Vince Lombardi is hailed as a genius for leading Packers teams that boasted 11 future Hall of Famers to five NFL championships. Perhaps he did more with less in leading the lowly 1969 Redskins to a winning season – their first in 13 years. That 7-5-2 record he posted in Washington in not listed high among his accolades, but one could argue it was his most impressive pure coaching job, given the culture and the roster he took over.
Patriots head coach Bill Belichick’s long-standing genius status was achieved only after franchise quarterback Drew Bledsoe got hurt and Tom Brady was forced to start. The year before Belichick had gone 5-11 and was on the TV expert hot seat; a year later, a generational talent at quarterback helped flip that record to 11-5 and Belichick won a Super Bowl.

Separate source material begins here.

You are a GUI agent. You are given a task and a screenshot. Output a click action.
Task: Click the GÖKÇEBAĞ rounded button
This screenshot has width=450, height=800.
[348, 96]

Talent makes good coaches great, or at least reveals their greatness to a largely lazy sports media seemingly blind to all but win-loss records. Leading a talented team to a Super Bowl win takes great coaching. Leading a shallow, banged-up roster to a competitive 8-8 is also great coaching.

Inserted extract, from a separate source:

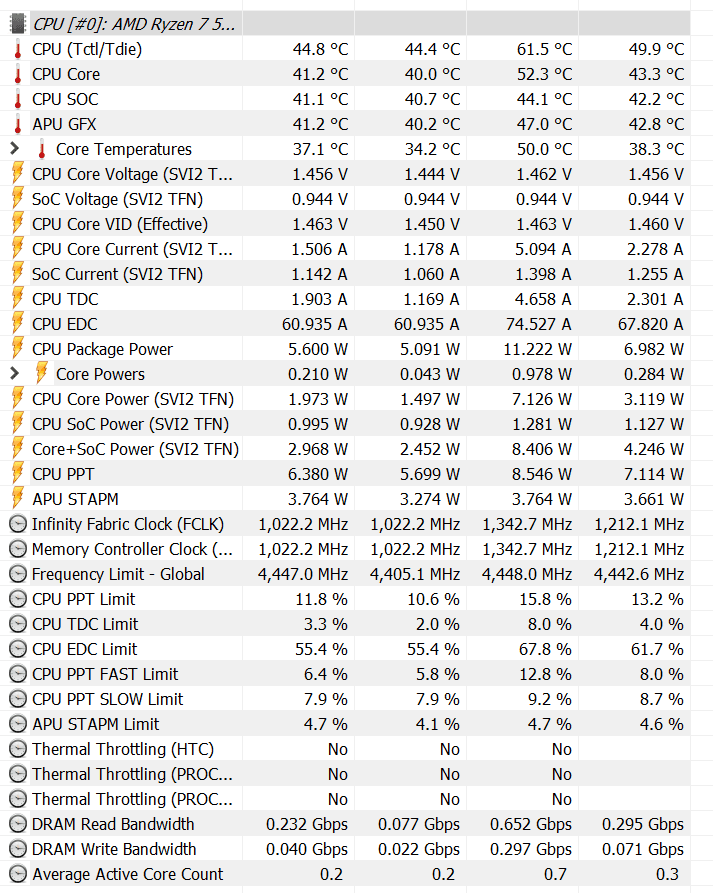Click the icon beside Average Active Core Count
Viewport: 713px width, 893px height.
17,874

From a pure coaching standpoint, one could argue Hall of Fame head coach Bill Parcells’ first season in Dallas was more impressive than either of his Super Bowl seasons in New York. In 2003, he led a roster that had finished 5-11 three straight years to an improbable 10 wins and the playoffs. In 1986, he won a Superbowl with eight pro bowlers and the league MVP.

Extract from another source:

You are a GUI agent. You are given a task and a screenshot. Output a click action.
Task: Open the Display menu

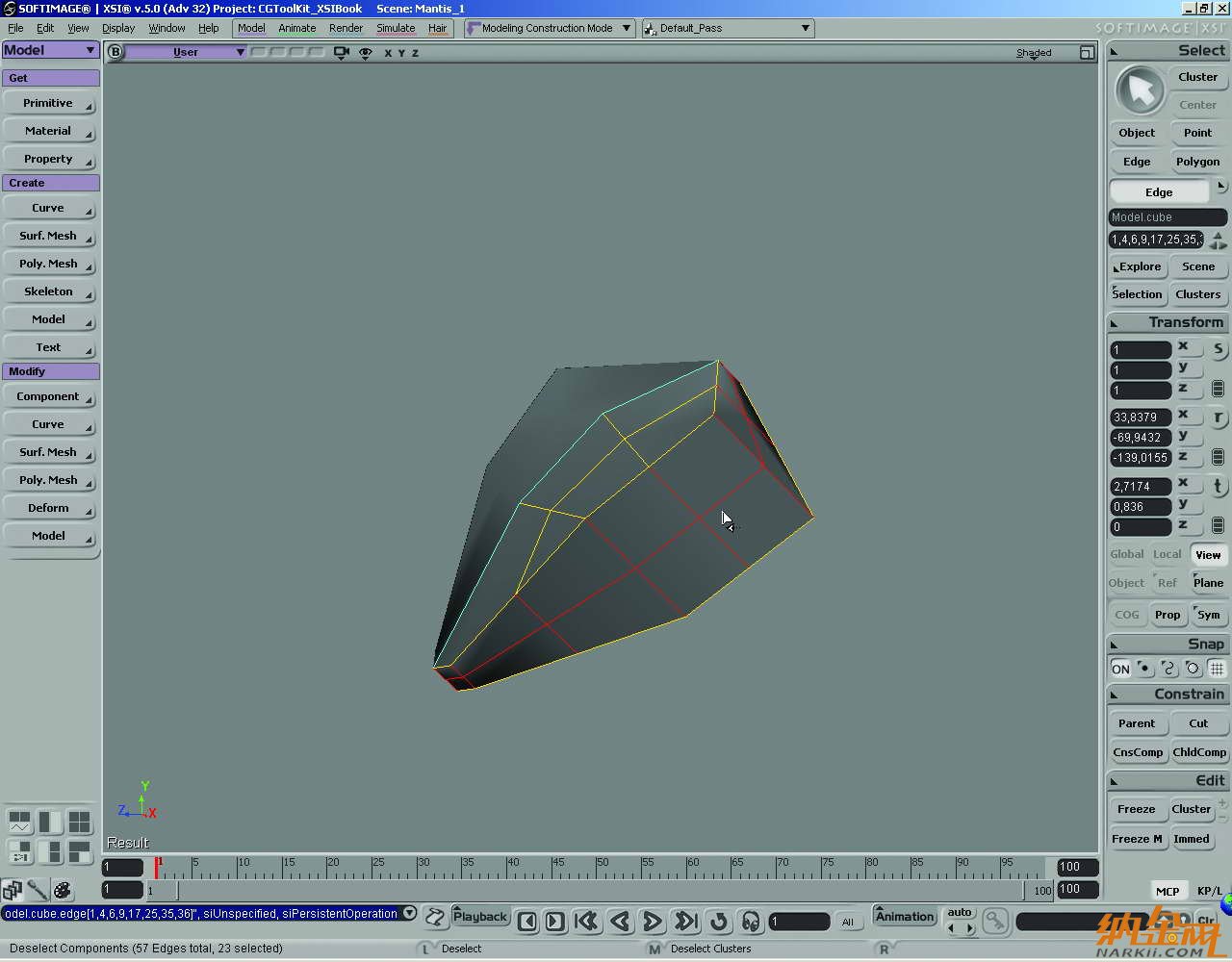118,28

The highs and lows of franchises on the field mirror their successes in the war room, more so than the coaches who lead them.
From the Cowboys first draft in 1961 through the end of that decade, the team selected 15 pro bowlers, including five Hall of Famers. The expansion franchise built from scratch would be dominating the NFL’s Eastern Division by 1966, finishing the decade with four straight division titles and two NFL Championship appearances.
During the ‘70s, the team drafted 15 more pro bowlers and won two Super Bowls. That Tom Landry is a coaching genius.
Then from 1980 to 1987, the Cowboys drafted two pro bowlers. Two pro bowlers in eight drafts; two pro bowlers out of 109 picks. In fact, the Cowboys started the ‘80s by logging five straight drafts without a single pro bowler; they’d go 0-for-72 before landing Herschel Walker in the fifth round in 1985.
By all accounts, and rightfully so, Tom Landry is considered a great NFL coach, but it is assumed his coaching acumen declined during the ‘80s. More than likely, he was still the same coach; he was just starting Brian Baldinger instead of Rayfield Wright. See the difference?
Jimmy Johnson took over the war room in 1989, and drafted five eventual pro bowlers with his first six picks. In the space of six picks, the Cowboys drafted more pro bowlers than they had the previous nine years. Gives you some idea of why the ‘80s were so bad and the ‘90s were so good.
Coaching matters. Coaching can make a difference, but it can only get you so far. Winning big in the NFL takes talent. If the Cowboys can bolster the roster in this upcoming draft, and some of their key contributors can stay on the field, 2014 might be filled with talk about how Jason Garrett has finally “figured out how to win” in the NFL.
Yeah – draft plenty of pro bowlers. That’s just great coaching.